_SOURCE PASSAGE_:

————————

A pit crew is a vital part of any team, I supported my friend Frazer earlier in the day and he returned the favour in return. When your riding really hard a clean mech and open tread do make the difference to be able to keep the power on just that bit further.
Over the line, the relief and exhilaration of a race well done. I’d chased the super strong leading pair all race, in hindsight I went too hard off the start and should’ve focussed on following the strongest legs not the fastest starters. Still there are plenty more fights left this season, and it was a result I’m happy with being my first podium in a National A category race. Still will be chasing that win this year.
Racing isn’t all glamorous, the bikes still need washing and your kit needs tidying. Racing is always easier when you have supporters and friends at races to help you out.
Clean bikes and clean body, wearing from racing the inevitable pack down completes the ritual. A sore body rewarded by a good result. The stool in the picture has been taken to races since I was a kid, it keeps things off the floor and provides a good washing platform. It’s as much a racing tool as a good bike or a pump.
It’s always good to thanks the organisers who work tirelessly to put on events, they get far less credit than us racers and like Dougie (pictured) we wouldn’t have races to ride in without them.
I’m looking forward to developing my form into the muddy heart of the season proper, next weekend I’m really motivated for the next round of the national series at Ipswich. Hannah leads the trophy and I’m chasing some points and another decent result.

————————

_WHAT TO PRODUCE_: Copy the bike race report from "Clean bikes and" up to and including "in without them.", swapping "stool" for "crate".

_DATASET EXTRACT_:
————————

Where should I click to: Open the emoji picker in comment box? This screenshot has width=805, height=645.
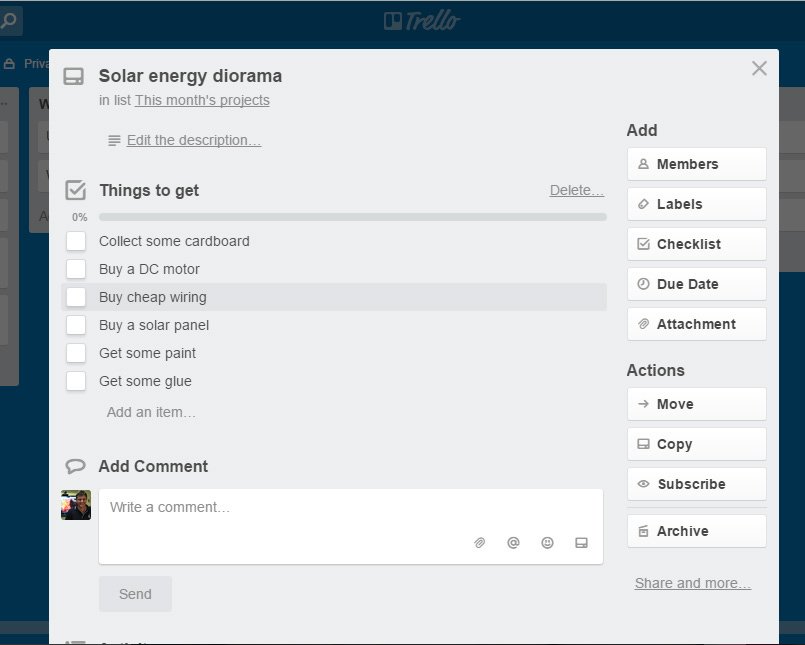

————————

_SOLUTION BELOW_:
Clean bikes and clean body, wearing from racing the inevitable pack down completes the ritual. A sore body rewarded by a good result. The crate in the picture has been taken to races since I was a kid, it keeps things off the floor and provides a good washing platform. It’s as much a racing tool as a good bike or a pump.
It’s always good to thanks the organisers who work tirelessly to put on events, they get far less credit than us racers and like Dougie (pictured) we wouldn’t have races to ride in without them.